Collected data entries:
=====

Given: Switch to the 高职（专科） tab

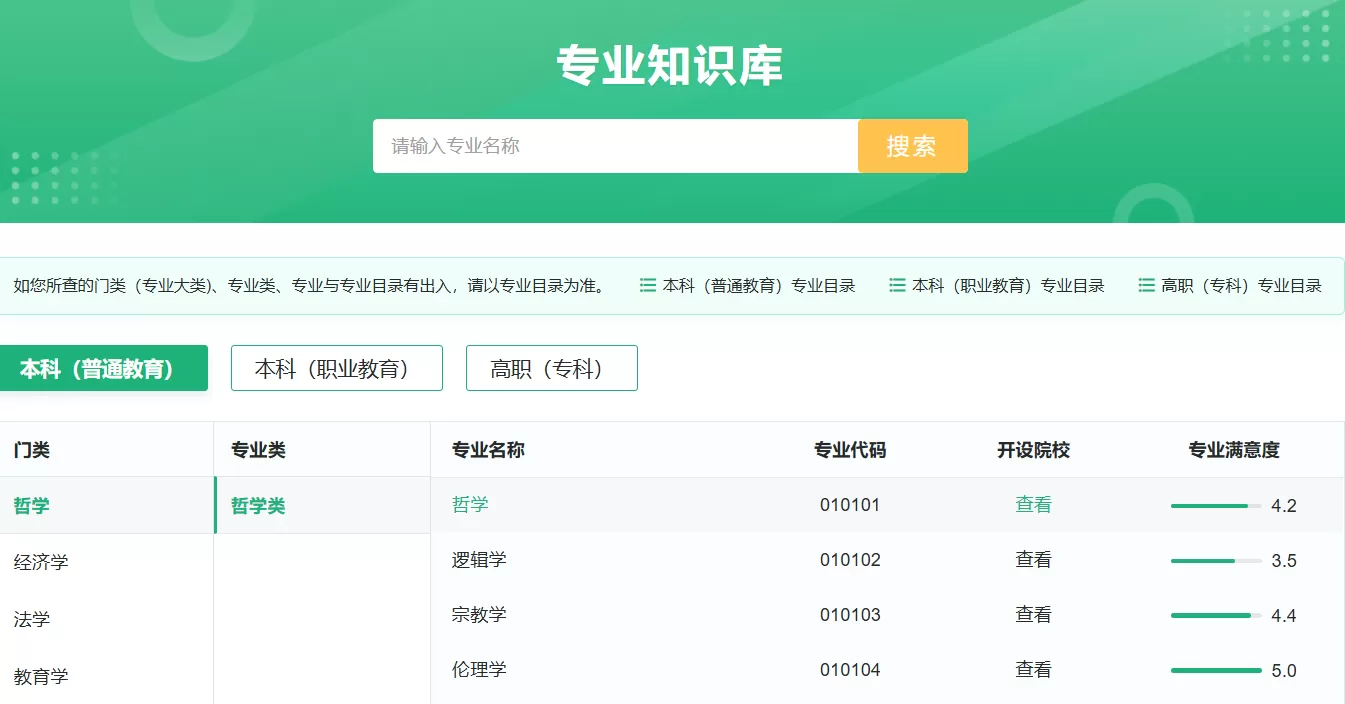Looking at the screenshot, I should coord(551,368).
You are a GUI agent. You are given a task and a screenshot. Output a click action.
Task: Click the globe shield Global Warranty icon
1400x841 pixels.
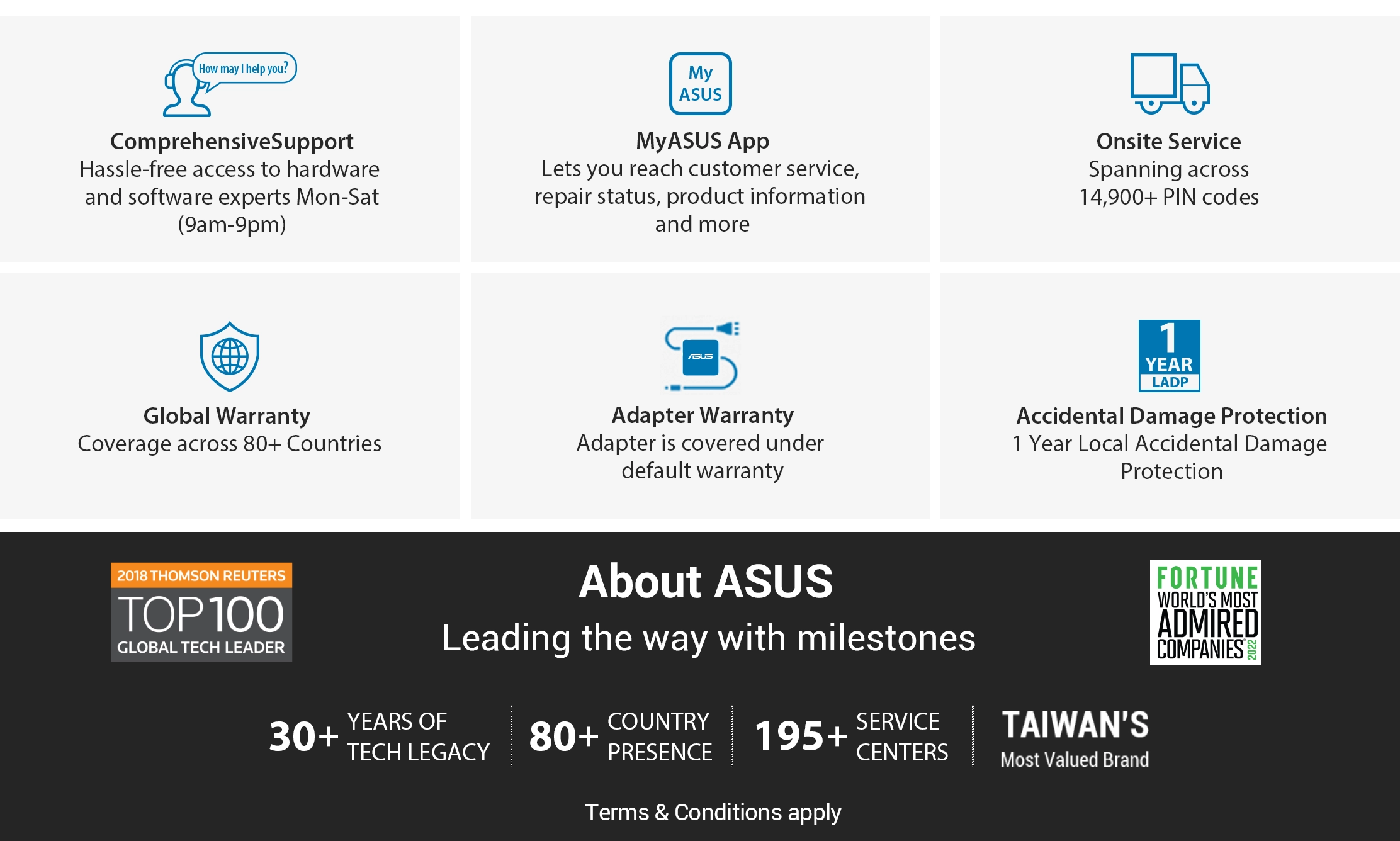pyautogui.click(x=230, y=356)
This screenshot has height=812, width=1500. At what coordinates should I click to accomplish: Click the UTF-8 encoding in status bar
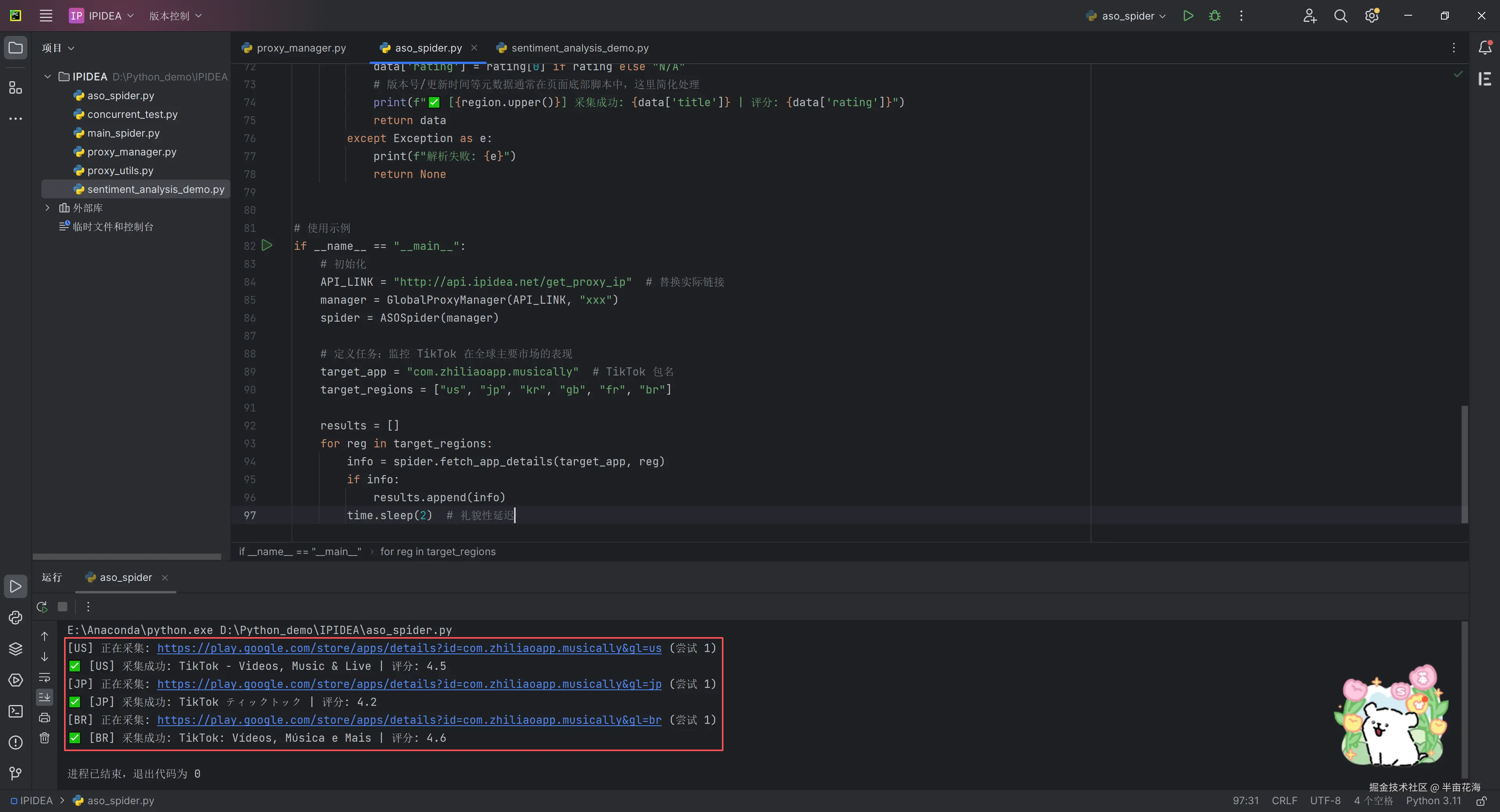click(x=1325, y=801)
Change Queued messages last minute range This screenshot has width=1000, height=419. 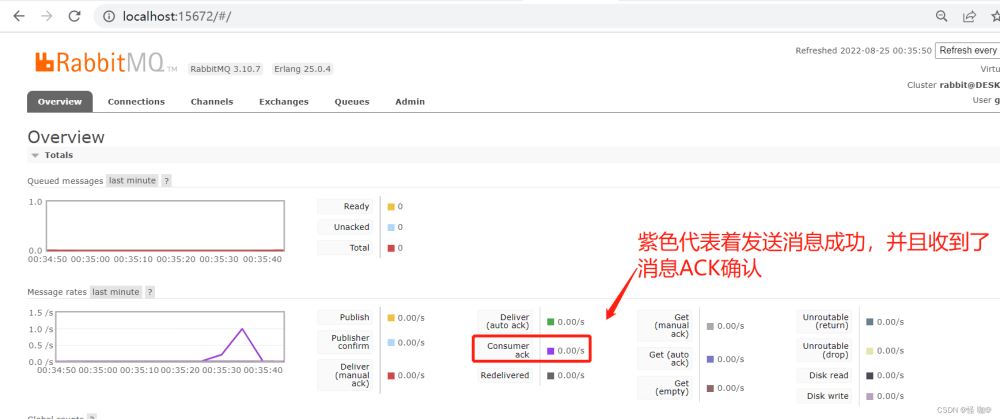pos(132,181)
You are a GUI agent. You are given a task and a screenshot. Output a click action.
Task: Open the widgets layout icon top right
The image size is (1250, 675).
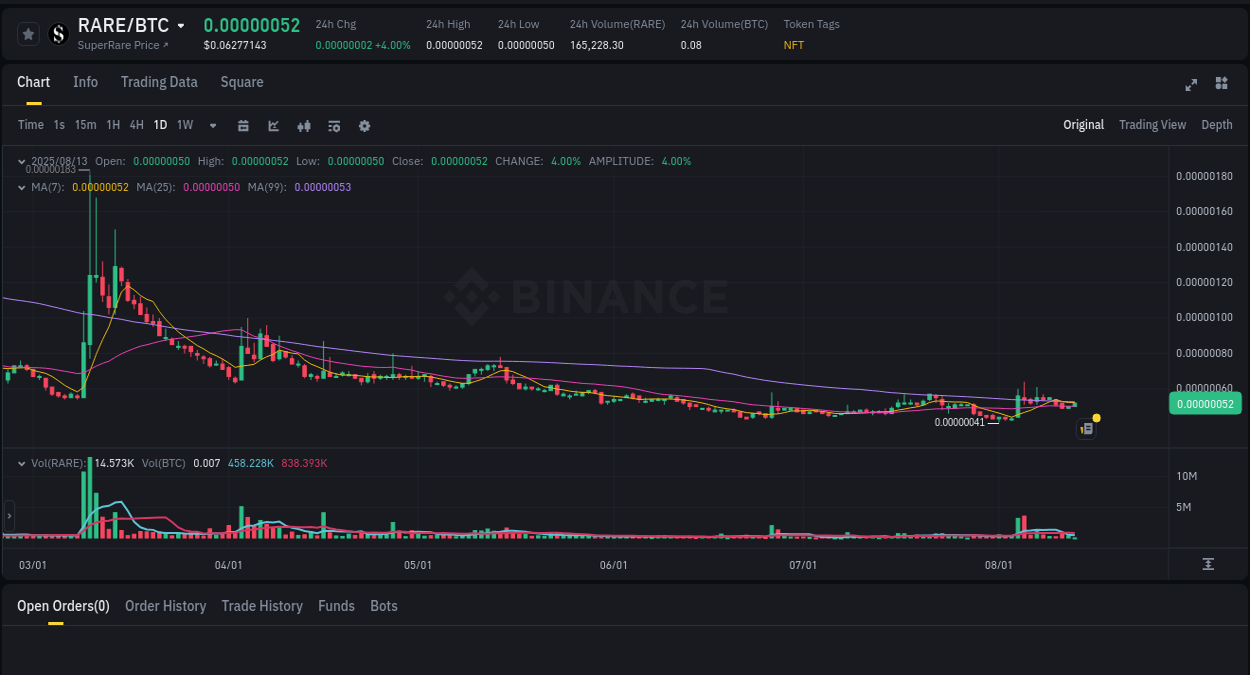coord(1221,85)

=====

▶ The request:
Write out the lines from the start of the collected data entries through the line containing "pyautogui.click(x=230, y=356)", including both ends. Leave the pictures out.

▶ Complete output:
Given: Switch to the 高职（专科） tab

Looking at the screenshot, I should coord(551,368).
You are a GUI agent. You are given a task and a screenshot. Output a click action.
Task: Click the globe shield Global Warranty icon
1400x841 pixels.
pyautogui.click(x=230, y=356)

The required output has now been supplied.